Establish quality control procedures in all the stages of the digitisation process.

Discussion

Quality control is one of the essential parts in the digitisation process. It will ensure the digitised data is of a high quality level for different usages. In each step of the workflow of the digitisation process, quality checks have to be performed in time to find out the errors and mistakes and alerts for checking and re-digitisation. That will prevent the expansion of the errors to the following steps of the digitisation process and minimise the efforts of corrective actions.

Regarding ETL procedures in the digitisation process, quality control mainly involves two parts, image check and specimen data check. There is still a large amount of manual work involved in the check due to the corresponding work in the workflow that has not been automated. Automating the digitisation workflow and related quality control will reduce human mistakes and improve the work efficiency in the digitisation process.

Implementation

Meise Botanic Garden

MBG implemented a digitisation workflow to digitise the herbarium sheet specimens. This workflow is based on modular designs containing tasks of inhouse and outsourced digitisation, processing, preservation and publishing. In each of the tasks, there are quality concerns that quality control has to be performed. Full details of this workflow can be found in Nieva de la Hidalga et al. (2020).

References

Hardisty A, Saarenmaa H, Casino A, Dillen M, Gödderz K, Groom Q, Hardy H, Koureas D, Nieva de la Hidalga A, Paul DL, Runnel V, Vermeersch X, van Walsum M, Willemse L (2020) Conceptual design blueprint for the DiSSCo digitization infrastructure - DELIVERABLE D8.1. Research Ideas and Outcomes 6: e54280. https://doi.org/10.3897/rio.6.e54280

Nieva de la Hidalga A, Rosin PL, Sun X, Bogaerts A, De Meeter N, De Smedt S, Strack van Schijndel M, Van Wambeke P, Groom Q (2020) Designing an Herbarium Digitisation Workflow with Built-In Image Quality Management. Biodiversity Data Journal 8: e47051. https://doi.org/10.3897/BDJ.8.e47051

Nieva de la Hidalga A, van Walsun M, Rosin, P, Sun X, Wijers A (2019) Quality Management Methodologies for Digitisation Operations, ICEDIG Project Report. https://doi.org/10.5281/zenodo.3469521

Quality Control: Images (QC2)

Click here to expand

Level: Basic (with advanced/state of the art recommendations)

Use Case: As a digitisation manager I want to have the quality control in the digitisation process so that I can provide high quality data.

Recommendation:

Establish quality control procedures for images.

Discussion

Specimen imaging data are one of the key outputs from the digitisation process.

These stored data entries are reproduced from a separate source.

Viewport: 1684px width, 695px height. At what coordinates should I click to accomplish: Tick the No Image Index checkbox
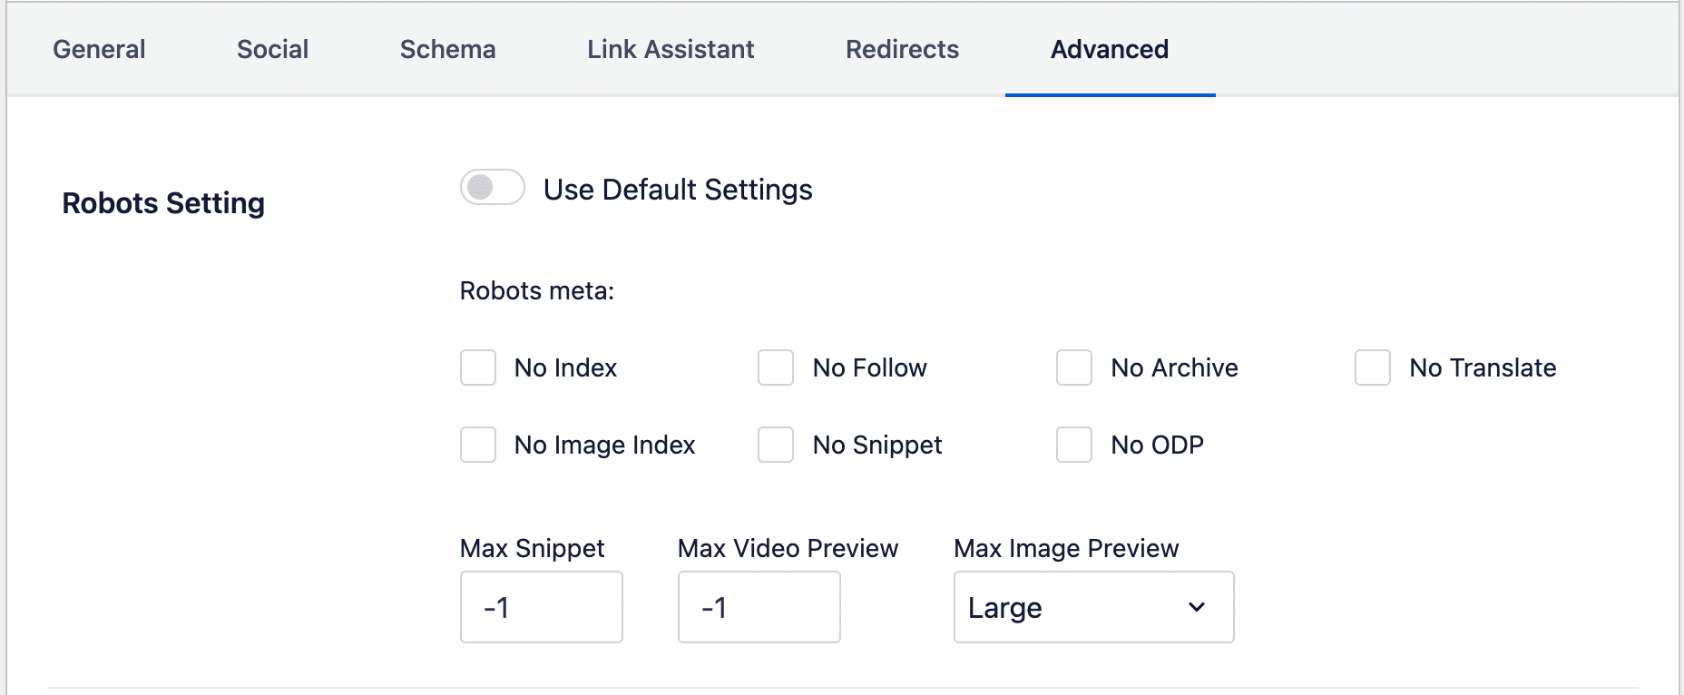coord(478,445)
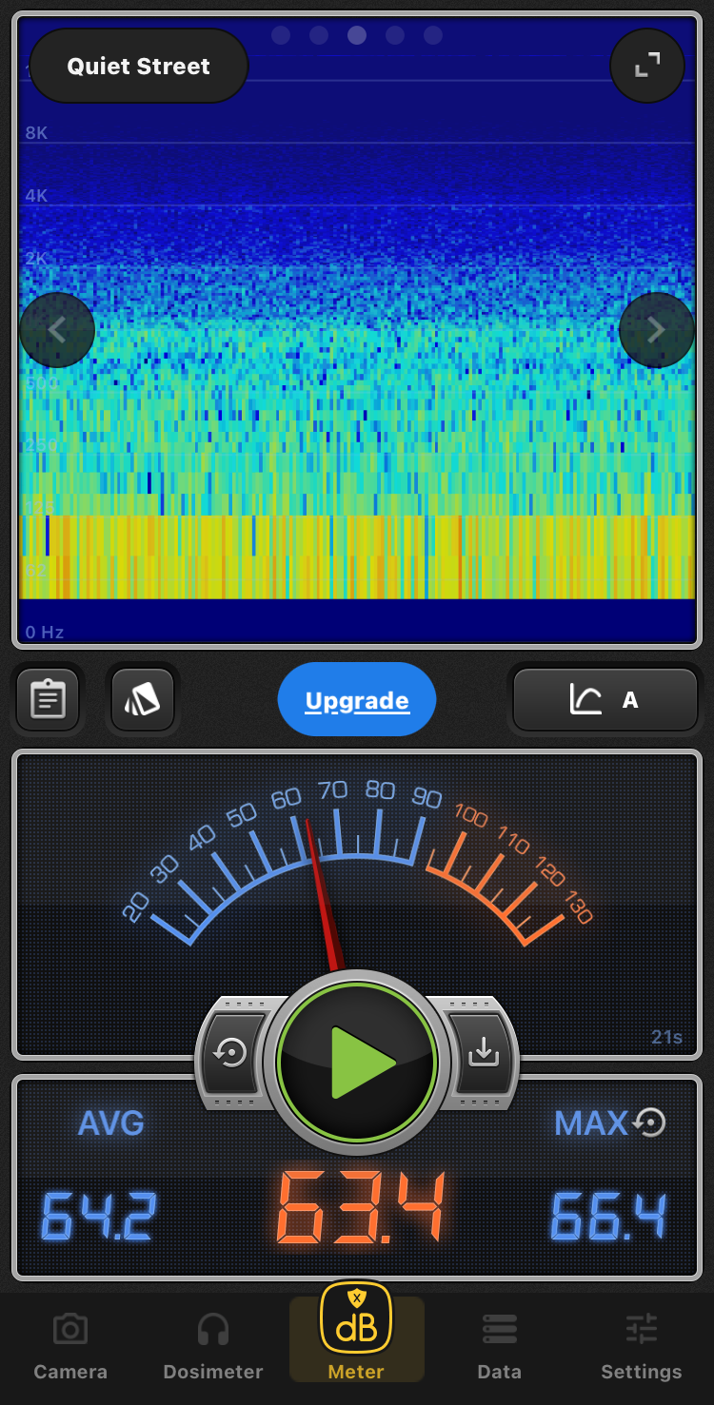The width and height of the screenshot is (714, 1405).
Task: Open the A-weighting curve selector
Action: 605,701

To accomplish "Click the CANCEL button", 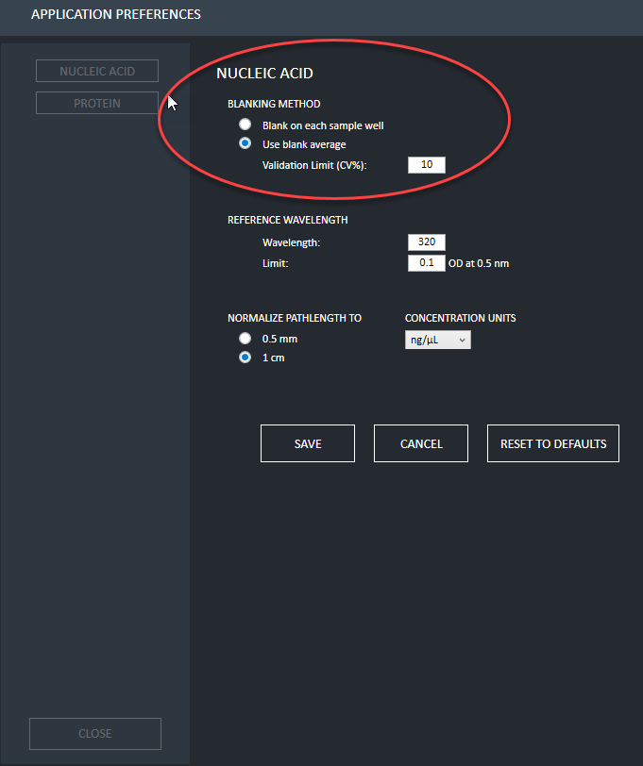I will (421, 443).
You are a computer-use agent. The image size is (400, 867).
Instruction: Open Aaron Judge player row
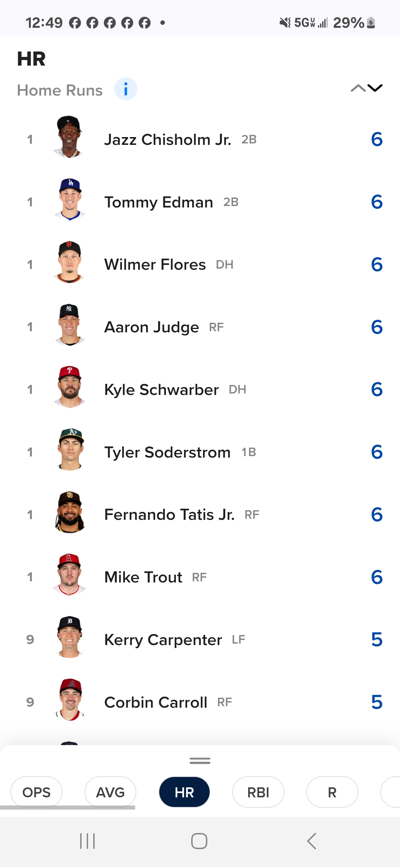(200, 327)
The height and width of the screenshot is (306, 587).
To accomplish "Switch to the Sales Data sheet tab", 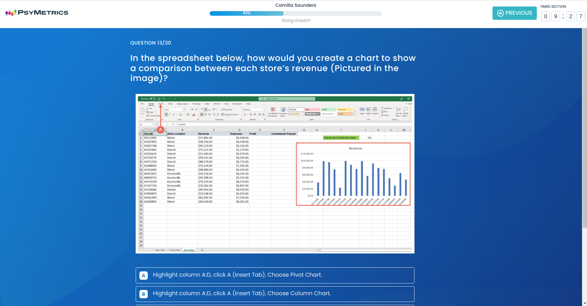I will [160, 250].

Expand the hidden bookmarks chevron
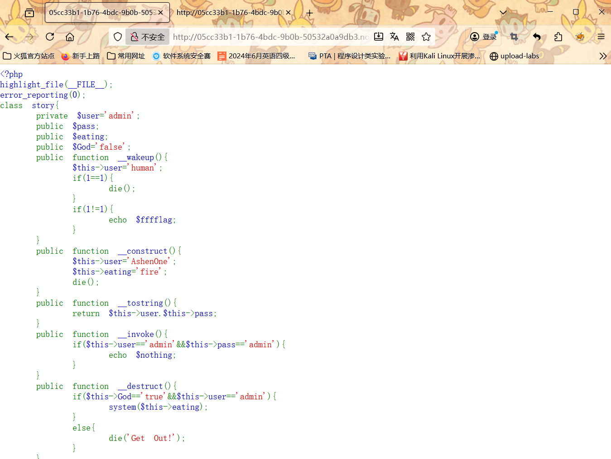(603, 56)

It is critical to keep the image quality at a high level. The quality control for the images involves the image acquisition, processing, and storing processes.

In the image acquisition process of mass digitisation, the images are captured and usually transferred to the imaging station immediately. The captured images need to fulfil the following quality control checks:

  • Format validation
  • File integrity check
  • Image size, resolution and metadata verification
  • Image colour check
  • Image sharpness check

The above quality control measures can be done automatically by the computer applications on the imaging station in real-time. This will find the error images in time for the re-imaging process of the specimens.

After passing the above quality controls, the original images are ready for the imaging processing tasks in the workflow, like image renaming by decoding barcodes in the image and image transformation to other formats. In the image processing process, the quality control measures can be done at the imaging station or on a remote server depending on the workflow as

  • Image file name format verification
  • Image derivatives (such as JPEG and PNG images) check (similar QC measures that were done in the above image acquisition part)
  • Image duplication check

The above quality control measures can be done automatically by the computer applications. Often they can be performed offline, since the imaging tasks are based on the original images and do not need access to the physical specimens.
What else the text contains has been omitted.